What this task involves: Without the pictures, output the lines of the material from the very first through the one that holds "Viewport: 600px width, 484px height.".
^^^^^^^^
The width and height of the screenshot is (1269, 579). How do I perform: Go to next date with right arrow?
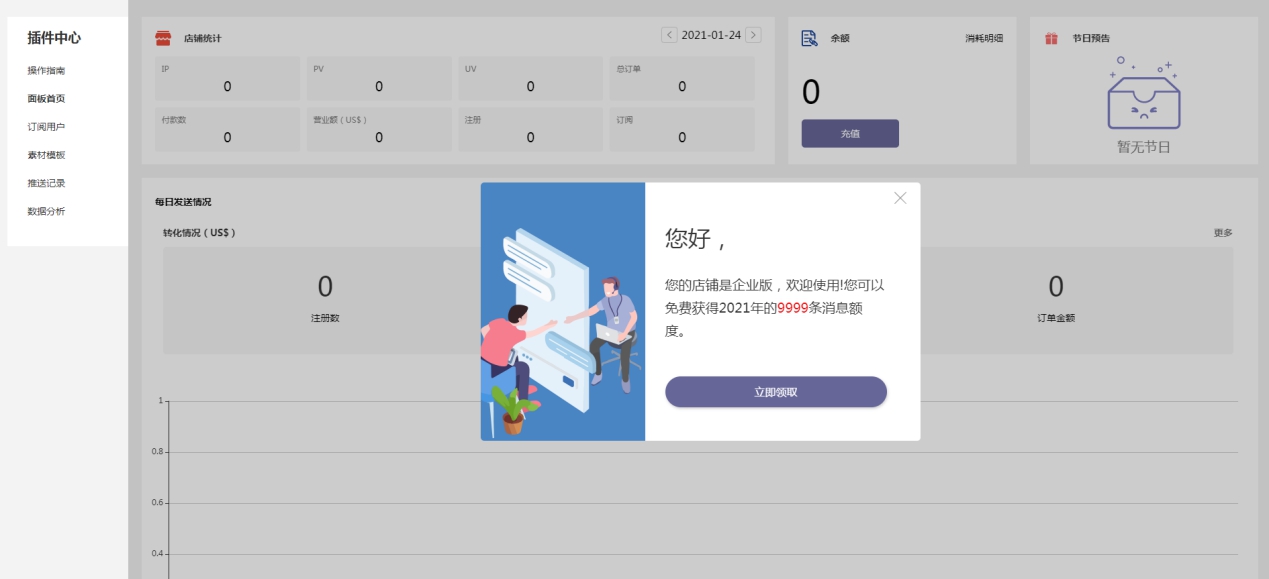click(753, 35)
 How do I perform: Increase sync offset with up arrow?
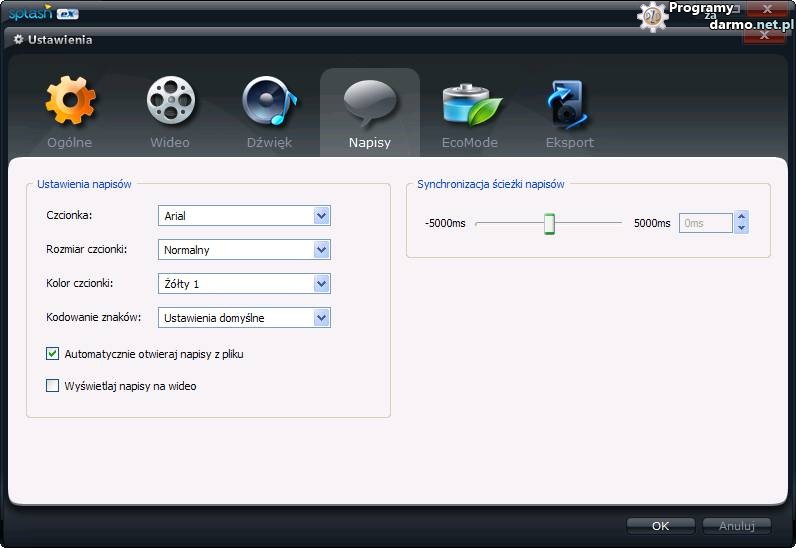(x=741, y=217)
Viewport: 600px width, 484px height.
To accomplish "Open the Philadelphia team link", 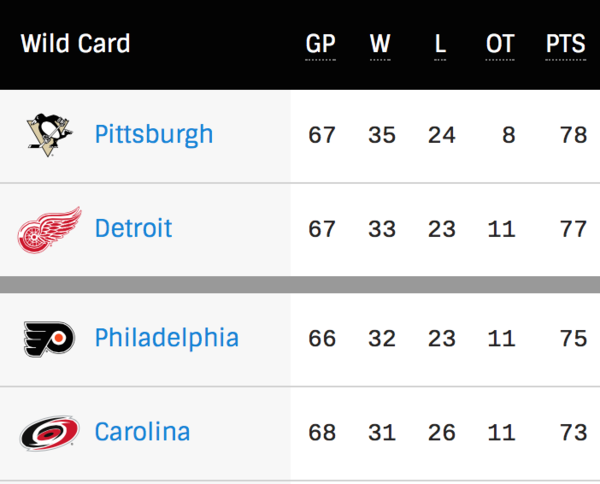I will (x=167, y=338).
^^^^^^^^
Response to the exercise:
The width and height of the screenshot is (1269, 579). How do I perform: Go to next date with right arrow?
click(753, 35)
 How do I perform: Increase sync offset with up arrow?
(x=741, y=217)
Viewport: 600px width, 484px height.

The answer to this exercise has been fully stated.